### YOUR ASSIGNMENT:
With every line kept intact, print the entries that appear below.

### Data entries:
* * * * * * * * *
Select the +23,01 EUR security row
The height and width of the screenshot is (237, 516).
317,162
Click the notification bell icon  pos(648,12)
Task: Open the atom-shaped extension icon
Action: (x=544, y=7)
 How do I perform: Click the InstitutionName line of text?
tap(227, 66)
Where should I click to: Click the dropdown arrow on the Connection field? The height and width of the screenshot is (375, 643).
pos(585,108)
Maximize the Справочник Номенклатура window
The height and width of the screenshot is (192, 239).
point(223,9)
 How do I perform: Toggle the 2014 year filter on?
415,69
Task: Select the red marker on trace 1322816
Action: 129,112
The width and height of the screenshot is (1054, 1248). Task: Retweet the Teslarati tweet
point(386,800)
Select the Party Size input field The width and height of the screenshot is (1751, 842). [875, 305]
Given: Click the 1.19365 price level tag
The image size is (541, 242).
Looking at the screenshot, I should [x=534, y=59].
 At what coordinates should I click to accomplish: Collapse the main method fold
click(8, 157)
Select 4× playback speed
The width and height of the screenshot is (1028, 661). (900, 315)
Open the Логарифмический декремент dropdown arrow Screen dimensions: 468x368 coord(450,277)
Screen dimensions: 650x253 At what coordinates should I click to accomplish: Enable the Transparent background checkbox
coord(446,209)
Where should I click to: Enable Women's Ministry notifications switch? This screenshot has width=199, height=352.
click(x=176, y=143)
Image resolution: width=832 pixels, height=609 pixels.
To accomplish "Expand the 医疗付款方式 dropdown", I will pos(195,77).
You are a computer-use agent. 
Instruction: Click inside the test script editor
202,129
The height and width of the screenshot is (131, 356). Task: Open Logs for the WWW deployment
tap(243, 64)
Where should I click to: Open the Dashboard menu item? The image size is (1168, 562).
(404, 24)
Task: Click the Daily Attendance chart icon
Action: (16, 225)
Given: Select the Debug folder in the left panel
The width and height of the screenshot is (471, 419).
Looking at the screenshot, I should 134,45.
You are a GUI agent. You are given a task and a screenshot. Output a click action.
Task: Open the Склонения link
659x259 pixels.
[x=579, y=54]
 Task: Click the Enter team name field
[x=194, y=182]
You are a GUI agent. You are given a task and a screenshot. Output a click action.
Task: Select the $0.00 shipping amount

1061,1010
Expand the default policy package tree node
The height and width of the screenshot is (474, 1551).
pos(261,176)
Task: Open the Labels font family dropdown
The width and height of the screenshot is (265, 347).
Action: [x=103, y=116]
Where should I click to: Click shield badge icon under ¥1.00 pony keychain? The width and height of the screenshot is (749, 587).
* * * * * * * * *
### EXPECTED OUTPUT:
Select the +23,01 EUR security row
The height and width of the screenshot is (237, 516).
317,162
Click the notification bell icon  pos(648,12)
Task: Open the atom-shaped extension icon
Action: (x=544, y=7)
 How do I perform: Click the InstitutionName line of text?
tap(227, 66)
Where should I click to: Click the dropdown arrow on the Connection field? The height and width of the screenshot is (375, 643).
pos(585,108)
Maximize the Справочник Номенклатура window
The height and width of the screenshot is (192, 239).
point(223,9)
 How do I perform: Toggle the 2014 year filter on?
415,69
Task: Select the red marker on trace 1322816
Action: 129,112
The width and height of the screenshot is (1054, 1248). Task: Retweet the Teslarati tweet
point(386,800)
Select the Party Size input field The width and height of the screenshot is (1751, 842). [875, 305]
Given: Click the 1.19365 price level tag
The image size is (541, 242).
Looking at the screenshot, I should [x=534, y=59].
 At what coordinates should I click to accomplish: Collapse the main method fold
click(8, 157)
Select 4× playback speed
The width and height of the screenshot is (1028, 661). (900, 315)
Open the Логарифмический декремент dropdown arrow Screen dimensions: 468x368 coord(450,277)
Screen dimensions: 650x253 At what coordinates should I click to accomplish: Enable the Transparent background checkbox
coord(446,209)
Where should I click to: Enable Women's Ministry notifications switch? This screenshot has width=199, height=352.
click(x=176, y=143)
Image resolution: width=832 pixels, height=609 pixels.
To accomplish "Expand the 医疗付款方式 dropdown", I will pos(195,77).
You are a computer-use agent. 
Instruction: Click inside the test script editor
202,129
The height and width of the screenshot is (131, 356). Task: Open Logs for the WWW deployment
tap(243, 64)
Where should I click to: Open the Dashboard menu item? The image size is (1168, 562).
(404, 24)
Task: Click the Daily Attendance chart icon
Action: (16, 225)
Given: Select the Debug folder in the left panel
The width and height of the screenshot is (471, 419).
Looking at the screenshot, I should 134,45.
You are a GUI agent. You are given a task and a screenshot. Output a click action.
Task: Open the Склонения link
659x259 pixels.
[x=579, y=54]
 Task: Click the Enter team name field
[x=194, y=182]
You are a GUI agent. You are given a task and a screenshot. Output a click action.
Task: Select the $0.00 shipping amount

1061,1010
Expand the default policy package tree node
The height and width of the screenshot is (474, 1551).
pos(261,176)
Task: Open the Labels font family dropdown
The width and height of the screenshot is (265, 347).
Action: [x=103, y=116]
Where should I click to: Click shield badge icon under ¥1.00 pony keychain? The width and height of the screenshot is (749, 587).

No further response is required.